He mentored aspiring writers, such as Erich Segal and John Irving, and held a medical student writing workshop at Yale from the early 1980s until 2011, when Lorence Gutterman took over. After retiring from medicine, he taught at such places as Rensselaer Polytechnic Institute in Troy, New York, and Sarah Lawrence College in Bronxville, New York.

==Plays, art critiques, medical readers’ theater, and dance==
After retiring from medicine, Selzer wrote a play, The Black Swan, based on his short story. It was produced in St. Louis in 1994. Playwright David Rabe adapted Selzer's "A Question of Mercy" into a 1998 play performed at the Long Wharf Theater in New Haven, CT. Selzer became an art critic, lecturing on "The Ivory Crucifixion," "Rothko's #3 Red," and The Veteran and St. Peter, first at Yale Art Gallery and then in 1998 at The Cooper Union School of Architecture in New York. They are published in Selzer's The Whistler's Room (2004).

Exercise data »

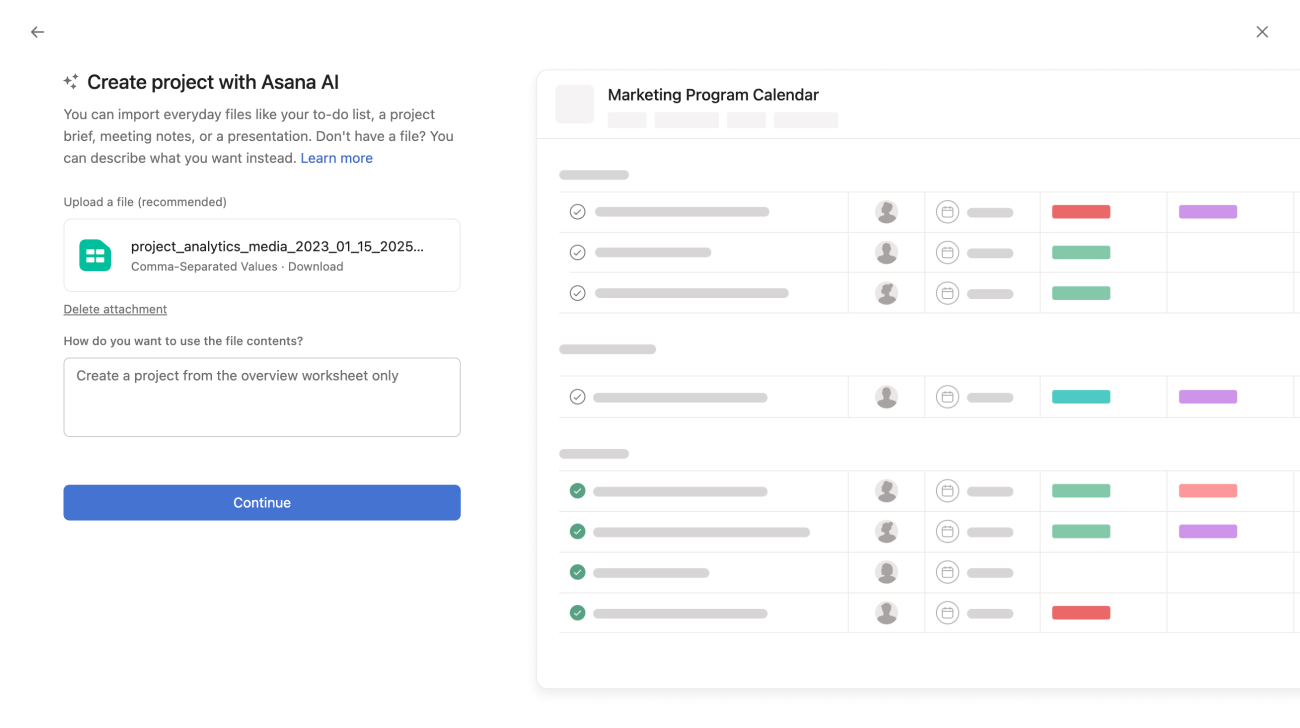Click the green spreadsheet file icon

(95, 255)
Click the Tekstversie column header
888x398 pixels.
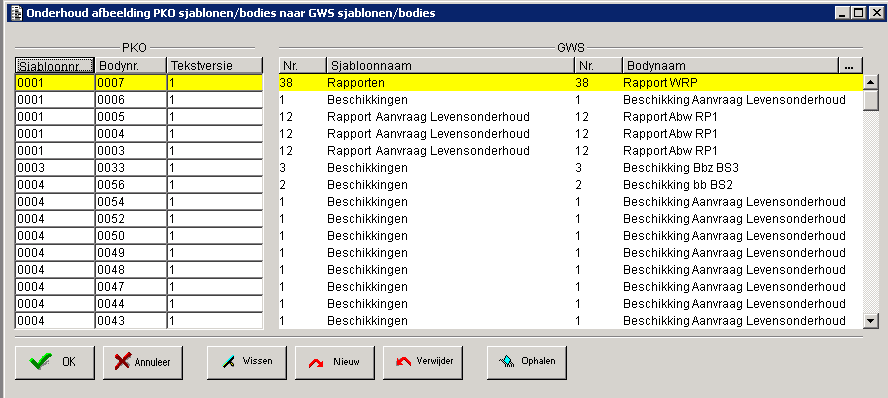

Work instructions »
Reproduce verbatim the portion of the Selzer passage above that opens with the words containing "He mentored aspiring" and closes with "Bronxville, New York.".

Output of the task »
He mentored aspiring writers, such as Erich Segal and John Irving, and held a medical student writing workshop at Yale from the early 1980s until 2011, when Lorence Gutterman took over. After retiring from medicine, he taught at such places as Rensselaer Polytechnic Institute in Troy, New York, and Sarah Lawrence College in Bronxville, New York.